Document excerpt =
---

E-bike Cities: Cycle Lanes, Less Traffic Impact

While cycling infrastructure promotes sustainability, health, and increased bike adoption, its implementation often sparks controversy due to the need to repurpose car lanes, parking spaces, or public transport routes. With a novel optimization approach that carefully balances the trade-off between bike and car travel times, bike lanes can be allocated such that they have minimal impact on other travel modes - paving the way for a more widely accepted (e-)bike city.

Illustration, die den nachhaltigen und digitalen Aspekt des E-Bikes zeigt

Cycling is a sustainable, efficient, and health-promoting transportation mode, yet its adoption remains limited. This is partly due to insufficient urban infrastructure. But how can we best integrate bike lanes into an existing urban road network? In the paper "Bike Network Planning in Limited Urban Space," published in the journal Transportation Research Part B: Methodological, researchers around Professor Martin Raubal and Nina Wiedemann at the Institute of Cartography and Geoinformation at ETH Zurich introduce a novel optimization method for improving bikeability with minimal impact on other travel modes.

Their approach leverages the concept of Pareto-optimality: When car lanes are transformed into bike lanes, car travel times inevitably increase. The key question is: By how much? Pareto-optimal solutions are the street networks that present the best trade-off between car accessibility and bikeability. To quantify bikeability, the authors use the concept of "perceived bike travel time": Studies have shown that cyclists perceive dedicated bike lanes as faster.

---

Excerpted records =
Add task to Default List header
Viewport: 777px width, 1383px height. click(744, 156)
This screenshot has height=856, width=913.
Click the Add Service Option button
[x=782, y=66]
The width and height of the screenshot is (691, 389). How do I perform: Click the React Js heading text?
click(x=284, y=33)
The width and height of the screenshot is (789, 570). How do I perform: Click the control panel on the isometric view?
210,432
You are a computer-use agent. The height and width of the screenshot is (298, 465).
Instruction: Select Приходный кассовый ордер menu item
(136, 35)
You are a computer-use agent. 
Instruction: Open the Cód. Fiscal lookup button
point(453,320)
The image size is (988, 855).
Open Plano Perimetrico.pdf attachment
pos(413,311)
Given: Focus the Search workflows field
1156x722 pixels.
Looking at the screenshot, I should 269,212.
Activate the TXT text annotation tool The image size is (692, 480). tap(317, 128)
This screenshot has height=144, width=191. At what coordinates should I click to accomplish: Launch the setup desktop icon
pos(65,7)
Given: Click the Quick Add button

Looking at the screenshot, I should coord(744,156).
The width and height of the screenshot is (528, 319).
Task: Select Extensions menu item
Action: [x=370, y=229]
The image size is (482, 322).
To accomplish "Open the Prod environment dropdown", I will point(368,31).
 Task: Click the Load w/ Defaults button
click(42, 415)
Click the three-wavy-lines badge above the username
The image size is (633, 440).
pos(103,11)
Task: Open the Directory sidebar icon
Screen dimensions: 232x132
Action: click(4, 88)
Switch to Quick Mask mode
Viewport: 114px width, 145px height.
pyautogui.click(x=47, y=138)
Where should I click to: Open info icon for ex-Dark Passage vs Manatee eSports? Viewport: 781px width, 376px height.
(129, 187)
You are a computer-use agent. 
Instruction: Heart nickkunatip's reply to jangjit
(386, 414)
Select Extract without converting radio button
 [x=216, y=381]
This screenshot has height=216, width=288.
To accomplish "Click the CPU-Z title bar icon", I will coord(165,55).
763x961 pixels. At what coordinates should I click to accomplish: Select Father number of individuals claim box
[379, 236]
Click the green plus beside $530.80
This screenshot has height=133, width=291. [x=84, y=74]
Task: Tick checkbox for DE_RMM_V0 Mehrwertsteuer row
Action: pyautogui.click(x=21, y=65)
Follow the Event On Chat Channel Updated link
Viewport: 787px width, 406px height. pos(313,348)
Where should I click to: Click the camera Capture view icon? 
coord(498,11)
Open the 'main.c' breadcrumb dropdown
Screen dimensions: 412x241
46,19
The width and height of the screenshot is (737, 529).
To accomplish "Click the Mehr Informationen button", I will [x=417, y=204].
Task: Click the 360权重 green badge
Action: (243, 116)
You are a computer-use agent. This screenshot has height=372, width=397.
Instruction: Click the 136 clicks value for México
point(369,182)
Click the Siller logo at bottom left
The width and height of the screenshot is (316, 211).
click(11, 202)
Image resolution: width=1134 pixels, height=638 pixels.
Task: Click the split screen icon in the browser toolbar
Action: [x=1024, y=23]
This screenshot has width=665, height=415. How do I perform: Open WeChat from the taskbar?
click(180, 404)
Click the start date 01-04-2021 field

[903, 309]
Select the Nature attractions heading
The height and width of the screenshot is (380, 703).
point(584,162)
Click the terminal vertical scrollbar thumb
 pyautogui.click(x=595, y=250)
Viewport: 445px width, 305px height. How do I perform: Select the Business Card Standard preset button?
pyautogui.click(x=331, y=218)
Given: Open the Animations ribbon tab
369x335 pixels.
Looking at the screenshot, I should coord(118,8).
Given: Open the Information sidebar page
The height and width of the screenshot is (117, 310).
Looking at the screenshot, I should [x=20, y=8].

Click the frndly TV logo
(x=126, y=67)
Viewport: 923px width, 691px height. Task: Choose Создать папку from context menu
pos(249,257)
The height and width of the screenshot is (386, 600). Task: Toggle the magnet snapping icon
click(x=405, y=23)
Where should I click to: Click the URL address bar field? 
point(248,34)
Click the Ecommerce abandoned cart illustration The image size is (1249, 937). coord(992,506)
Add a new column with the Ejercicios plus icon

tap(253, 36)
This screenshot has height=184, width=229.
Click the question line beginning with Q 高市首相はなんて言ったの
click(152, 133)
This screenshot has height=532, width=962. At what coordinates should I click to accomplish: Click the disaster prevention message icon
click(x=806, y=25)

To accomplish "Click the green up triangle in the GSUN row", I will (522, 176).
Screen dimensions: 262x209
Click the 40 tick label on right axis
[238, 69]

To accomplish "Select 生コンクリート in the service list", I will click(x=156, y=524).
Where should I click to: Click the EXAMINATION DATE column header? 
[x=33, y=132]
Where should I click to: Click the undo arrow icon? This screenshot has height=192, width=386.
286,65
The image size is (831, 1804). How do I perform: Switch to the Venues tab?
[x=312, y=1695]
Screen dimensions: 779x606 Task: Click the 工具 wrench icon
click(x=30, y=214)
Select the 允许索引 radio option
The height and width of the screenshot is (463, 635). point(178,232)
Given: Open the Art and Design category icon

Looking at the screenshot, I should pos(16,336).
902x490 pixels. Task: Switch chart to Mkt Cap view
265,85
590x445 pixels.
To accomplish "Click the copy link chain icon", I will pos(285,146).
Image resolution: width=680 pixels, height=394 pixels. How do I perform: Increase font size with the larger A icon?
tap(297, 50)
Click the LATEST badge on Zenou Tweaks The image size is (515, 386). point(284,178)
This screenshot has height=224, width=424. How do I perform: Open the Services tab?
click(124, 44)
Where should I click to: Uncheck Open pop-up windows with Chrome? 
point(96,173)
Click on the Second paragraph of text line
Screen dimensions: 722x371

---

Written task = Reproduce the bike lane planning article above word for word, from its title to its final sentence.

Correct output =
E-bike Cities: Cycle Lanes, Less Traffic Impact

While cycling infrastructure promotes sustainability, health, and increased bike adoption, its implementation often sparks controversy due to the need to repurpose car lanes, parking spaces, or public transport routes. With a novel optimization approach that carefully balances the trade-off between bike and car travel times, bike lanes can be allocated such that they have minimal impact on other travel modes - paving the way for a more widely accepted (e-)bike city.

Illustration, die den nachhaltigen und digitalen Aspekt des E-Bikes zeigt

Cycling is a sustainable, efficient, and health-promoting transportation mode, yet its adoption remains limited. This is partly due to insufficient urban infrastructure. But how can we best integrate bike lanes into an existing urban road network? In the paper "Bike Network Planning in Limited Urban Space," published in the journal Transportation Research Part B: Methodological, researchers around Professor Martin Raubal and Nina Wiedemann at the Institute of Cartography and Geoinformation at ETH Zurich introduce a novel optimization method for improving bikeability with minimal impact on other travel modes.

Their approach leverages the concept of Pareto-optimality: When car lanes are transformed into bike lanes, car travel times inevitably increase. The key question is: By how much? Pareto-optimal solutions are the street networks that present the best trade-off between car accessibility and bikeability. To quantify bikeability, the authors use the concept of "perceived bike travel time": Studies have shown that cyclists perceive dedicated bike lanes as faster.